At the present time it is often stated that the maximum likelihood or the Bayesian method of phylogenetic construction is more accurate than the neighbor joining (NJ) method. Our computer simulations, however, have shown that the converse is true if we use p distance in the NJ procedure and the criterion of obtaining the true tree (Pc expressed as a percentage) or the combined quantity (c) of a value of Pc and a value of Robinson-Foulds' average topological error index (dT). This c is given by Pc (1 - dT/dTmax) = Pc (m - 3 - dT/2)/(m - 3), where m is the number of taxa used and dTmax is the maximum possible value of dT, which is given by 2(m - 3). This neighbor joining method with p distance (NJp method) will be shown generally to give the best data-fit model. This c takes a value between 0 and 1, and a tree-making method giving a high value of c is considered to be good. Our computer simulations have shown that the NJp method generally gives a better performance than the other methods and therefore this method should be used in general whether the gene is compositional or it contains the mosaic DNA regions or not.

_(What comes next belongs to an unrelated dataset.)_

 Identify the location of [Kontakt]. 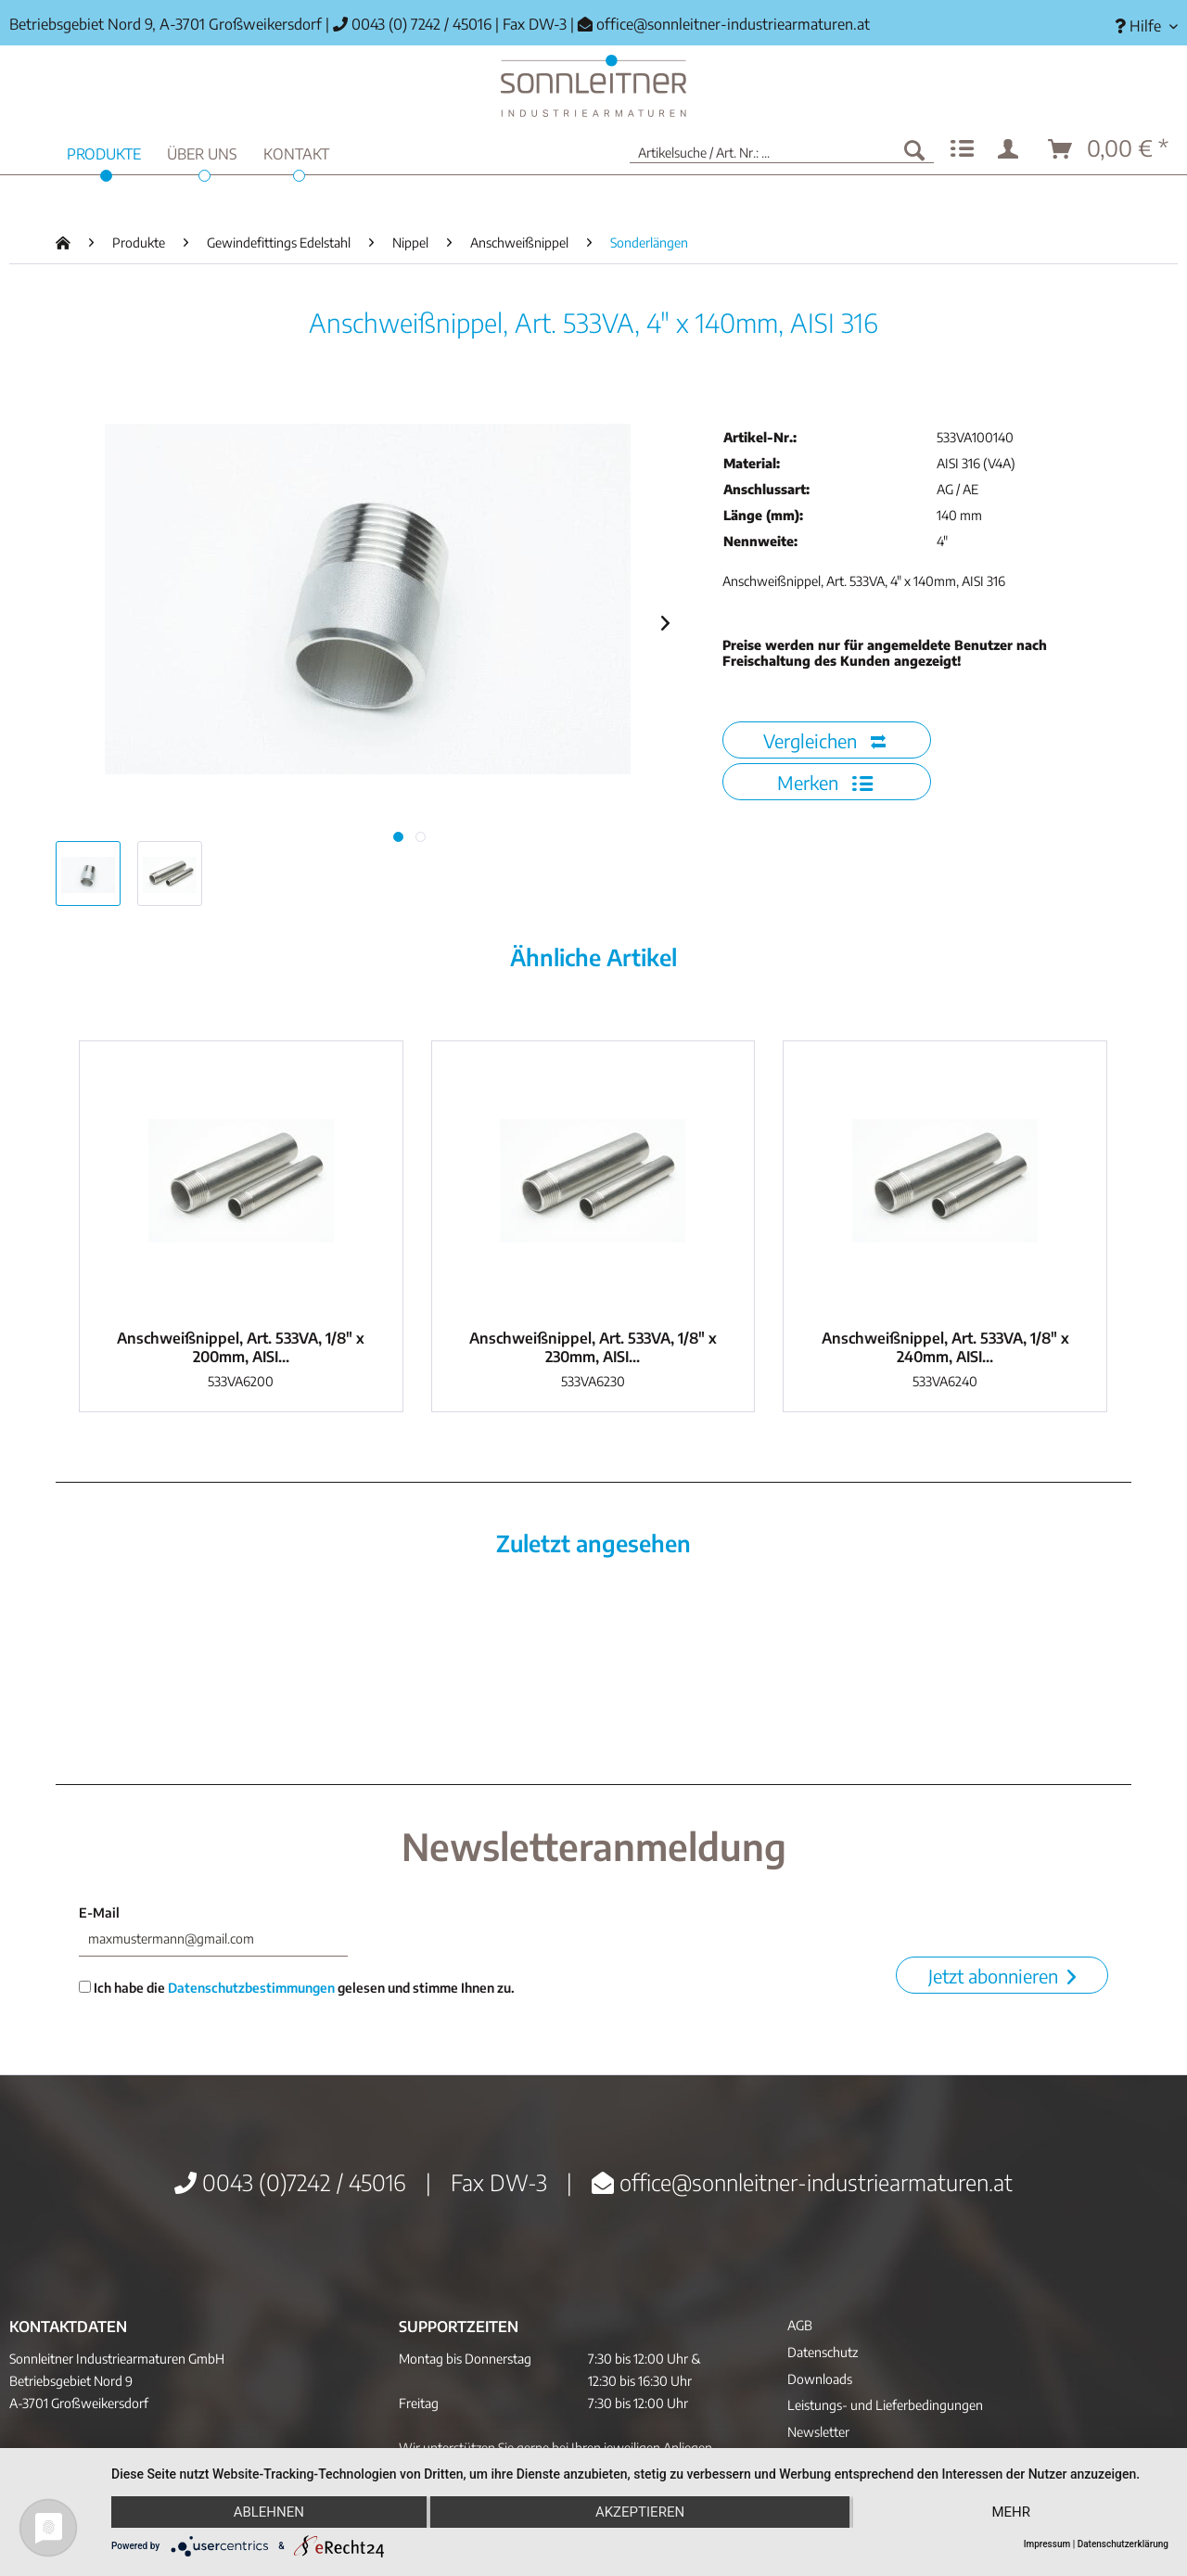
(296, 151).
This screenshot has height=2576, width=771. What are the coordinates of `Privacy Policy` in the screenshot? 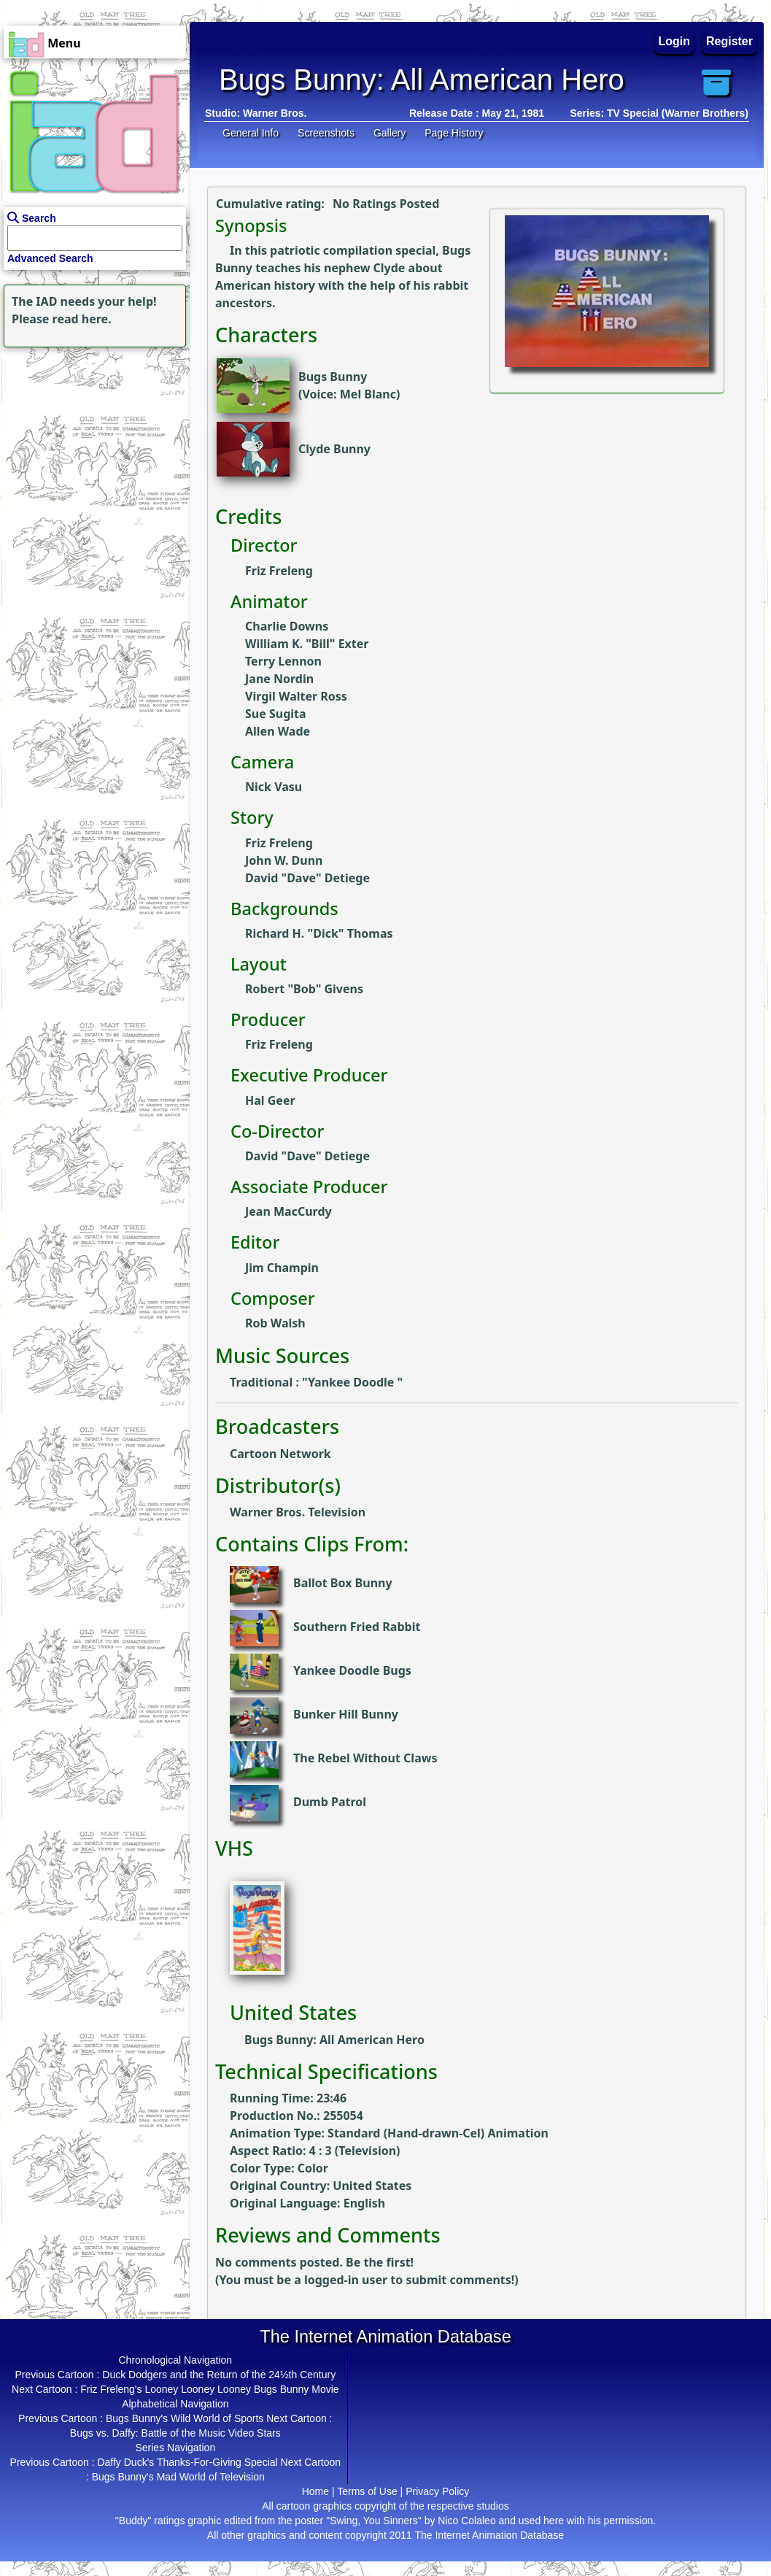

目前,人们常说,最大似然或贝叶斯系统发育构建方法比邻接法(NJ 法)更准确。然而,我们的计算机模拟表明,如果我们在 NJ 程序中使用 p 距离和获得真实树的标准(以百分比表示的 Pc)或组合量(c),即 Pc 值和罗宾逊-福尔德斯平均拓扑误差指数(dT)值的组合,则情况恰恰相反。这个 c 可以表示为 Pc(1 - dT/dTmax)= Pc(m - 3 - dT/2)/(m - 3),其中 m 是使用的分类单元数量,dTmax 是 dT 的最大可能值,其值为 2(m - 3)。这种带有 p 距离的邻接法(NJp 方法)通常被认为可以给出最佳的数据拟合模型。这个 c 的取值范围在 0 到 1 之间,一个能给出较高 c 值的建树方法被认为是好的。我们的计算机模拟表明,NJp 方法通常比其他方法表现更好,因此无论基因是否具有组成性,是否包含镶嵌 DNA 区域,一般都应该使用这种方法。